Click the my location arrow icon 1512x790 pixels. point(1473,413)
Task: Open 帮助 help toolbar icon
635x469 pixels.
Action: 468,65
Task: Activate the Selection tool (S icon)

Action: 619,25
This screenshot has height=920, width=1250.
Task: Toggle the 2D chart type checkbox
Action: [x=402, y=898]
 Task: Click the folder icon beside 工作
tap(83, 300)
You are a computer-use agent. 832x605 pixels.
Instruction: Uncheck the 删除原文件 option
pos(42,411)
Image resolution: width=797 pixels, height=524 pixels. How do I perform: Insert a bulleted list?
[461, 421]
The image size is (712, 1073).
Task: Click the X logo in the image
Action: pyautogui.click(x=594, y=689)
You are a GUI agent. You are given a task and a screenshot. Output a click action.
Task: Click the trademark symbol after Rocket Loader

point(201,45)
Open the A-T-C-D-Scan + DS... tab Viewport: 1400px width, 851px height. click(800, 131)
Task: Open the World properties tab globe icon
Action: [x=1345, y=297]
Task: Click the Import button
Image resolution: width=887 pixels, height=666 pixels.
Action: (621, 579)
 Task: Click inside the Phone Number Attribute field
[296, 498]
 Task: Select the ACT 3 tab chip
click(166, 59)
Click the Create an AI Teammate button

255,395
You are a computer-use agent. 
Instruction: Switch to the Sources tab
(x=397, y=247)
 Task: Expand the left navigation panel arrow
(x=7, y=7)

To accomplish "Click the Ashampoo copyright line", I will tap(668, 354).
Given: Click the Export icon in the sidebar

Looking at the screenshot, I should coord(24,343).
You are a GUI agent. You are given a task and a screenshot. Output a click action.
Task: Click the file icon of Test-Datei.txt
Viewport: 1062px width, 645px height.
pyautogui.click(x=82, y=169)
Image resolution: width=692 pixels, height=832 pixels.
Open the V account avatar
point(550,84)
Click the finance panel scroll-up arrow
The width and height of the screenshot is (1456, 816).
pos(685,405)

*Task details*
Once you have read the entries, repeat them all exactly.

*Written response*
Click the my location arrow icon 1512x790 pixels. point(1473,413)
Task: Open 帮助 help toolbar icon
635x469 pixels.
Action: 468,65
Task: Activate the Selection tool (S icon)

Action: 619,25
This screenshot has height=920, width=1250.
Task: Toggle the 2D chart type checkbox
Action: [x=402, y=898]
 Task: Click the folder icon beside 工作
tap(83, 300)
You are a computer-use agent. 832x605 pixels.
Instruction: Uncheck the 删除原文件 option
pos(42,411)
Image resolution: width=797 pixels, height=524 pixels. How do I perform: Insert a bulleted list?
[461, 421]
The image size is (712, 1073).
Task: Click the X logo in the image
Action: pyautogui.click(x=594, y=689)
You are a GUI agent. You are given a task and a screenshot. Output a click action.
Task: Click the trademark symbol after Rocket Loader

point(201,45)
Open the A-T-C-D-Scan + DS... tab Viewport: 1400px width, 851px height. click(800, 131)
Task: Open the World properties tab globe icon
Action: [x=1345, y=297]
Task: Click the Import button
Image resolution: width=887 pixels, height=666 pixels.
Action: (621, 579)
 Task: Click inside the Phone Number Attribute field
[296, 498]
 Task: Select the ACT 3 tab chip
click(166, 59)
Click the Create an AI Teammate button

255,395
You are a computer-use agent. 
Instruction: Switch to the Sources tab
(x=397, y=247)
 Task: Expand the left navigation panel arrow
(x=7, y=7)

To accomplish "Click the Ashampoo copyright line", I will tap(668, 354).
Given: Click the Export icon in the sidebar

Looking at the screenshot, I should coord(24,343).
You are a GUI agent. You are given a task and a screenshot. Output a click action.
Task: Click the file icon of Test-Datei.txt
Viewport: 1062px width, 645px height.
pyautogui.click(x=82, y=169)
Image resolution: width=692 pixels, height=832 pixels.
Open the V account avatar
point(550,84)
Click the finance panel scroll-up arrow
The width and height of the screenshot is (1456, 816).
pos(685,405)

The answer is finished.